Moving on down the page, I shaded in the far harbour wall with a first layer of light olive green at the top and brown 77 further down  followed by an a layer of dark grey 8 over all.  I was careful to leave little strips of  light where the steps are.  I then worked on round the walls adding more brown to the mix as we came nearer the viewer and again left strips of white for the tie up ropes.

The fish market shed was then worked making sure space was left for the standing people.  Next I put in the red flowers in the far window boxes at the top of the steps, and the standing woman in the sunlight and also the red float on the nearby boat.

Now to work in the blues.  You will see how I have used three of the blues available to me. Choosing a light blue 37 for the boat cover undercoat and dark blue for the shadowed top coming down in lines. I have added some dark grey in the deep shadow of the covered side window.  I need to take a decision over colours for the other boats, and whilst there are a lot of other colours available in the box. I am going to stay with the blue set

For the number on the PZ618 registered fishing boat, you can use a soft white wax pencil to go over the numbers and letters  before you do the main hull, and this may act as a partial resist when water is added to the main hull colour later.  You won’t get them to stay white, but the numbers will still be visible.
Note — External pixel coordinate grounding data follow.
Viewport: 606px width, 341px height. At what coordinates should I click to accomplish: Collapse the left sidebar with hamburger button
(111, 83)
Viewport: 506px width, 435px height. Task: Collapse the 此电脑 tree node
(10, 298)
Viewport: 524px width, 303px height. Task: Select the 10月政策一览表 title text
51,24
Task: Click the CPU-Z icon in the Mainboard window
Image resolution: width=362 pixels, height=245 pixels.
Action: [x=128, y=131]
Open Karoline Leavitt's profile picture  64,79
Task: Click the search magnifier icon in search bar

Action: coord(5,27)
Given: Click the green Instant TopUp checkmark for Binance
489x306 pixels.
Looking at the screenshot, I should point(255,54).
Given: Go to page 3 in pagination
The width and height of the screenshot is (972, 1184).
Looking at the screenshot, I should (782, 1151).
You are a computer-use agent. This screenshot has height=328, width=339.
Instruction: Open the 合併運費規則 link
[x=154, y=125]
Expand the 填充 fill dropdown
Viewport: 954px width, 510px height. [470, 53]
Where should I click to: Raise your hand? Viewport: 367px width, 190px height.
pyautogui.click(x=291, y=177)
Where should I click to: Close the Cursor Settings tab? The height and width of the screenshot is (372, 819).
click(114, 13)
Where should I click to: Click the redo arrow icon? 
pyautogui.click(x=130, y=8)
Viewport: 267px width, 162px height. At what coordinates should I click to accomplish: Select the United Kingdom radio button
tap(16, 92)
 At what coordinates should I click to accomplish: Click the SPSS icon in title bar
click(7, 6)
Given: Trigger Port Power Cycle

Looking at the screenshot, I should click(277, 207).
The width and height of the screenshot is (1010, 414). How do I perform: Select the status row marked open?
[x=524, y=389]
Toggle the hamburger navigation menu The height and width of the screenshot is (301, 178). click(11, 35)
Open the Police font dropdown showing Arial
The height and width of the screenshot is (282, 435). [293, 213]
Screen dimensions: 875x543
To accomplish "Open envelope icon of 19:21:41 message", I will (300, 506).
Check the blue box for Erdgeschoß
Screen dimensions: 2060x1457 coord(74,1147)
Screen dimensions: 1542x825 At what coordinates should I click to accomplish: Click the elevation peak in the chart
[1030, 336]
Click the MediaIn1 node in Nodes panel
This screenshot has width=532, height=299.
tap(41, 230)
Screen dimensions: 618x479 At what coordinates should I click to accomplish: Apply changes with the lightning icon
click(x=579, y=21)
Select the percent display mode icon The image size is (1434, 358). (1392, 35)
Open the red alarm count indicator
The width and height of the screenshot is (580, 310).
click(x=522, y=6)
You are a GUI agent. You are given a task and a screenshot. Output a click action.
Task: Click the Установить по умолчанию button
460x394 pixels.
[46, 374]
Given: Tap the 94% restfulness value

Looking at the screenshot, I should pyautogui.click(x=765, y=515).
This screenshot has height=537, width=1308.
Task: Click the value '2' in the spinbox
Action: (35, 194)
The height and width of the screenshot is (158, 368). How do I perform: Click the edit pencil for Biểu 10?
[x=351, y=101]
The main boat hull is completed in black. And the water  done with the ochre pencil in horizontal lines.  I have put the rear ( stern ) of the middle  launch in a bright yellow as I was going to use the Yellow with blue on the boat cover of that one.   That is about it for now.  The result is shown in scan 2 and you will see that we have two options at this point.   The paper is showing the white flecks it

usually does at this stage where the pigment has not yet hit the little valleys in the paper surface.  We can continue with dry point pencils and work successive layers over the top of what is shown below, or - if we used aquarelles, we can use a damp brush to wash in the aquarelle pencil pigment into the paper and work on with dry colour afterwards.  The first option will give us a paler, more natural, result, the second a more vivid set of colours with more contrast.  Lower pigment levels in the pencil will give a less marked leap in colour levels

This is the dry pigment image and below are the colours used to reach this point

SEE BELOW  for more information about the brushing process

and a scan of this picture after brushing with clean water

For the trees I have worked a small scribble stroke with the damp brush so that colours are merged into a tree like


Moving down the greens I changed to a more even horizontal brush stroke for the grassed area

Work down the picture, using a brush stroke appropriate to the surface you are representing.  Water will be horizontal strokes with quite a dry brush, building surfaces may be horizontal or vertical strokes with a wetter brush etc. This results in a more even finish.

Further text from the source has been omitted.